12) The authors claim that behavior for the first and second probe tests were not different and as such the data was pooled together. They should include the comparisons for the first and second probe test in the supplementary material, as it would be useful to see this quantification.

13) For optogenetic antidromic identification of mPFC-PVT projection neurons, the authors find cells that respond with a range of latencies and with a range of fidelity. One issue with the antidromic approach, however, pertains to their mention that only neurons with latencies under 15 ms and at least 70% spike probability were labeled as corticothalamic. But looking at the data shown in Figure 4d it seems that two of the neurons that passed the collision test had spike probability below 70%. Furthermore, I don't think this approach rules out orthodromic activation as many cells were not tested for collision and it is not possible to test the ability of cells to follow very high frequency stimulation or to get as accurate a readout of latency as would be possible with electrical antidromic approaches for which these criteria were developed. These issues should be clarified and discussed.

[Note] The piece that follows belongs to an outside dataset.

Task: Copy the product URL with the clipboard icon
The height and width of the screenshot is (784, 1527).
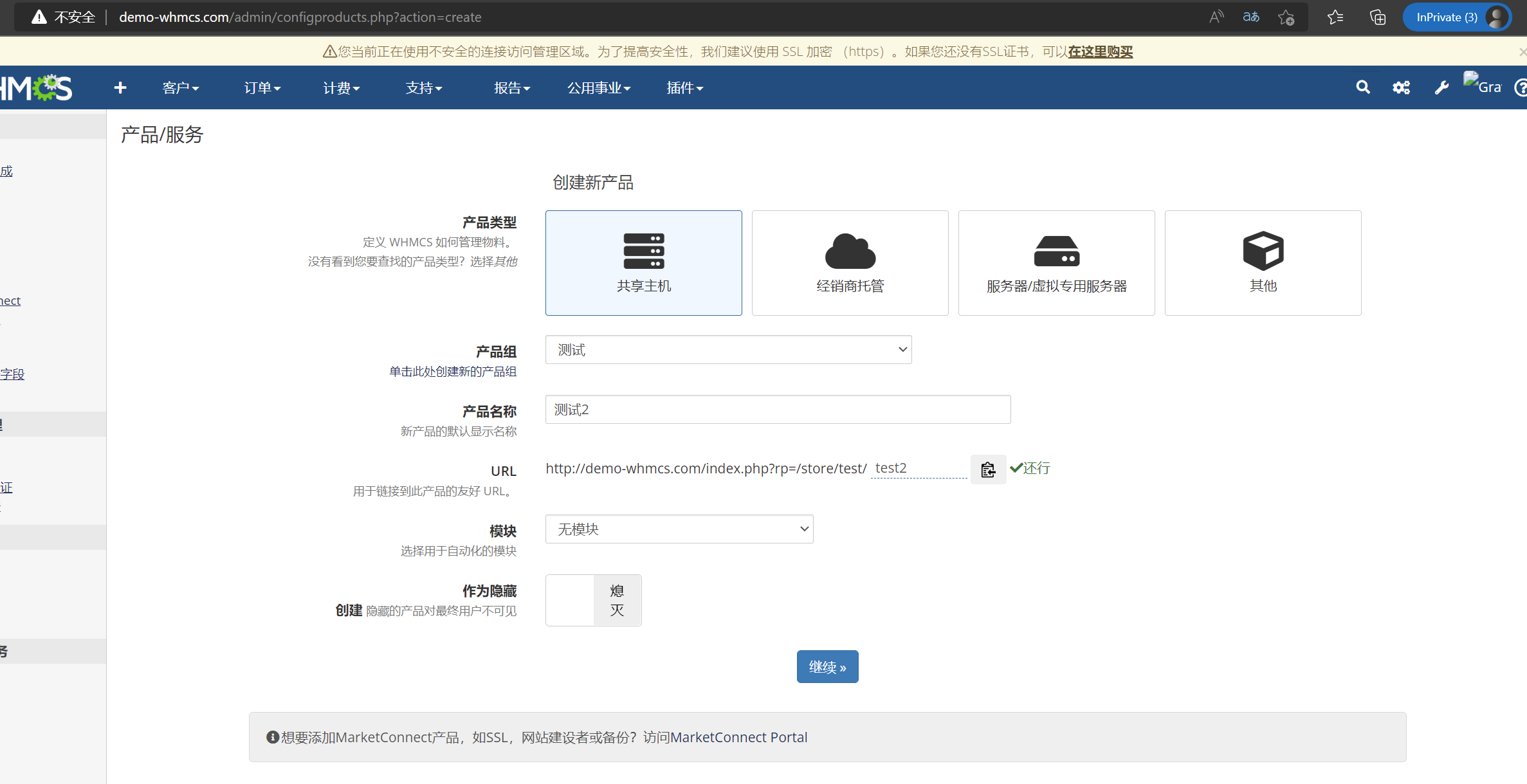Action: 988,469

14) For the PVT projection neurons (Figure 5D) the authors note that "…in both groups, firing rates of mPFC-PVT neurons for odor mixtures scaled with the proportion of the mixture that was the sucrose predicting odor…". They make similar claims about the mPFC population as a whole (Figure 3D) However, based on the data in these figures it appears that, except for the non-ambiguous cue predicting bitter outcome, the cue response in both airpuff and non-airpuff groups was fairly flat, showing that there was no proportional scaling of the response. The authors should show some statistical support for this claim or change the interpretation.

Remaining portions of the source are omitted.